[REQUIREMENT] In the records below, find the line containing "The height and" and print it and every line after it exactly, through the end. Skip pictures.

[EXTRACTED INFORMATION]
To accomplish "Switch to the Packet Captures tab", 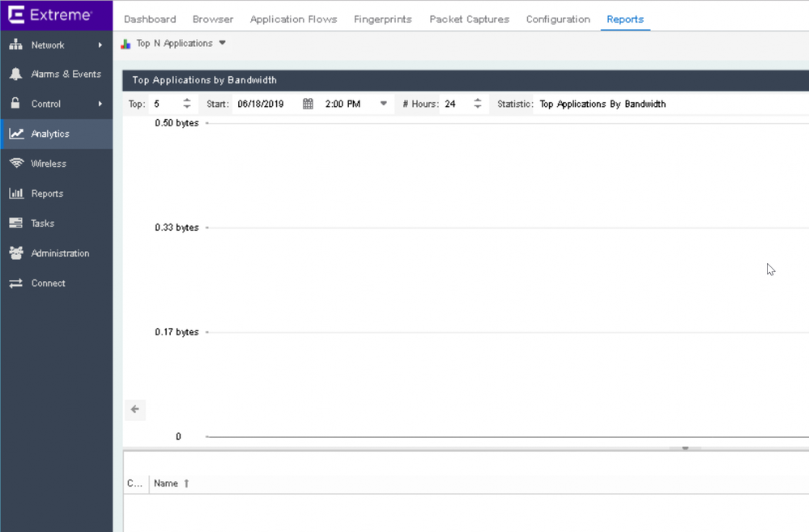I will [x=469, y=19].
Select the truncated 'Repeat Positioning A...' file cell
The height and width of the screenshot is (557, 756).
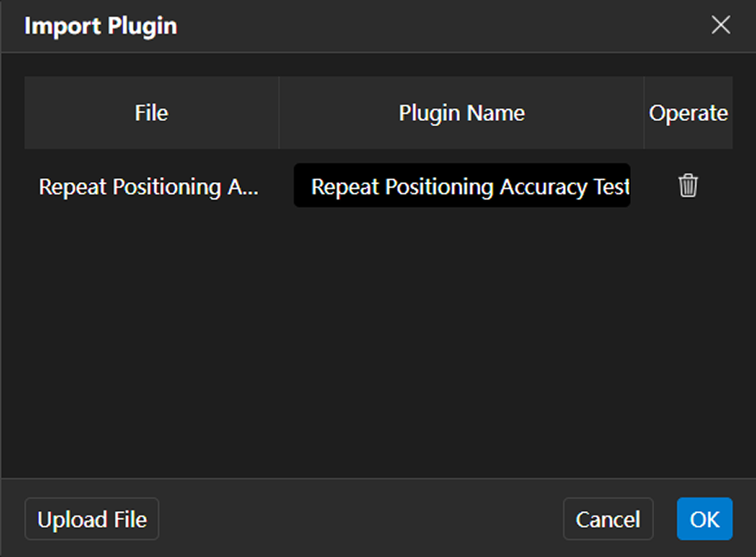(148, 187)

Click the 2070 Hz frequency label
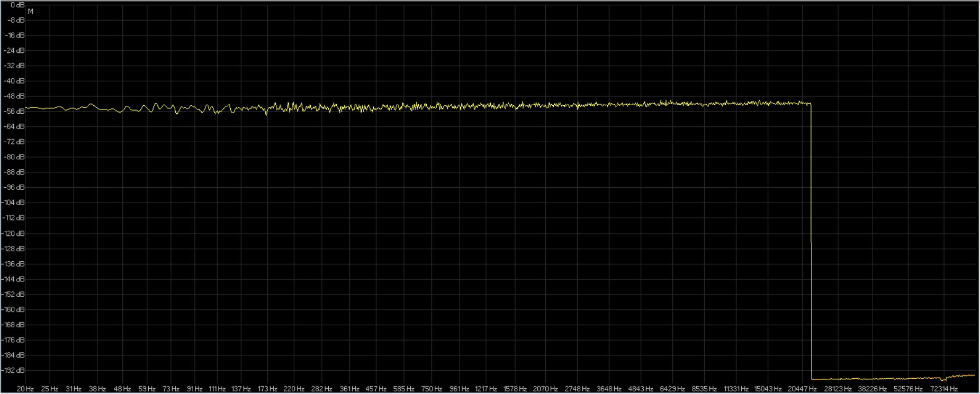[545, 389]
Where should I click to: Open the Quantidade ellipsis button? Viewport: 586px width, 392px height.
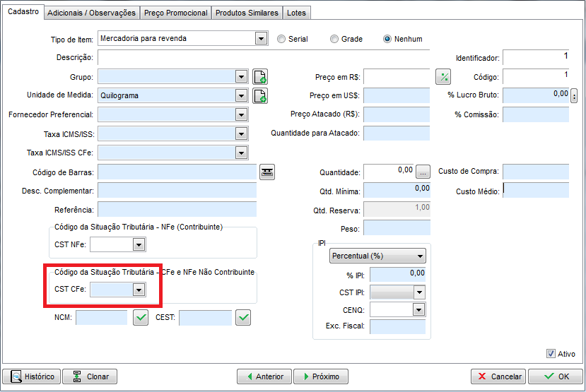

[SOLUTION BELOW]
The height and width of the screenshot is (557, 756).
(148, 187)

Click the 2070 Hz frequency label
[545, 389]
Where should I click to: Open the Quantidade ellipsis button? Viewport: 586px width, 392px height.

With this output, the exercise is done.